[Supplied text]

*** Block opens ***

The Style of Substance
Jaime J. Weinman writes:
How many times have you heard someone -- a critic, whoever -- praise an old movie or book for being "ahead of its time?" Works of art are often praised on the basis of having broken new ground, or introduced new stylistic devices. But does that really speak to how good they were, or just how different they were at the time? I once took a course in silent films with a professor who frankly disliked D.W. Griffith. People often asked him, he said, "But what about Griffith's technique?" To which he would reply that any technical advances of Griffith's were part of history, and had no bearing on the evaluation of the films as films. I didn't agree with him about Griffith (not about Broken Blossoms or Orphans of the Storm anyway) but I thought he had a point in general: innovation is essentially a historical matter, not an artistic matter.
Mr. Weinman is perfectly right when he says that style must not be our primary criterion. But why have any style? In order to convey the story, characters, setting, and mood, which is the purpose of the movie. While style alone is not valuable, it does contribute to the quality of the movie experience.
I was speaking to an old friend -- Alex Russek -- who is to enter the NYU film school this fall. We agreed that most movies made now are much better than the ones made a few decades ago, if you match movies equivalent for their times. Druids is obviously not as good as The Ten Commandments; the former is terrible and the latter one of the greatest movies ever. But Peter Jackson's The Lord of the Rings is clearly a vastly superior movie. The reason for this is that the sophistication of directors and their crews has increased as pionehttp://imdb.com/title/tt0034583/ers have invented new ways of telling stories, or better ways of doing what is already done. Frankly, Casablanca is not very good.
Hold your horses! you cry. That's not fair! We have to evaluate the movie by the standards of its time! If modern style didn't exist, we can hardly fault Casablanca for not having it!
In fact, we can fault Casablanca for its style, as casual viewers. Nature, the ultimate casual viewer, did not care that modern medicine was not available to the Romans. They went on dying of diseases now easily preventable, even the ones with the best medicine of their time. That doesn't mean a study of Rome has nothing to offer us, or that medicine Rome wouldn't have been worth the effort. We can't -- or mustn't -- ignore the fact that Casablanca is a stylistically antiquated film. We can choose to accept that and look for those parts of it that still have merit.

*** Block closes ***

In the essay on film style, which school is Alex Russek about to enter? The material after this point isn't needed.

[Supplied data]
*** Block opens ***

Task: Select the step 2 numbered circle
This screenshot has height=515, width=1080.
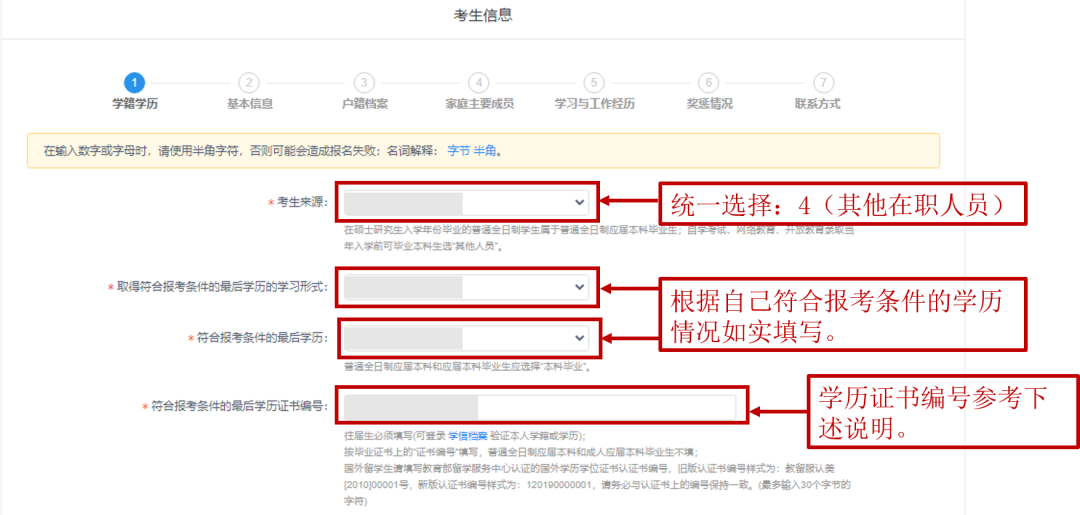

*** Block closes ***

[Solution to this exercise] The NYU film school, this fall.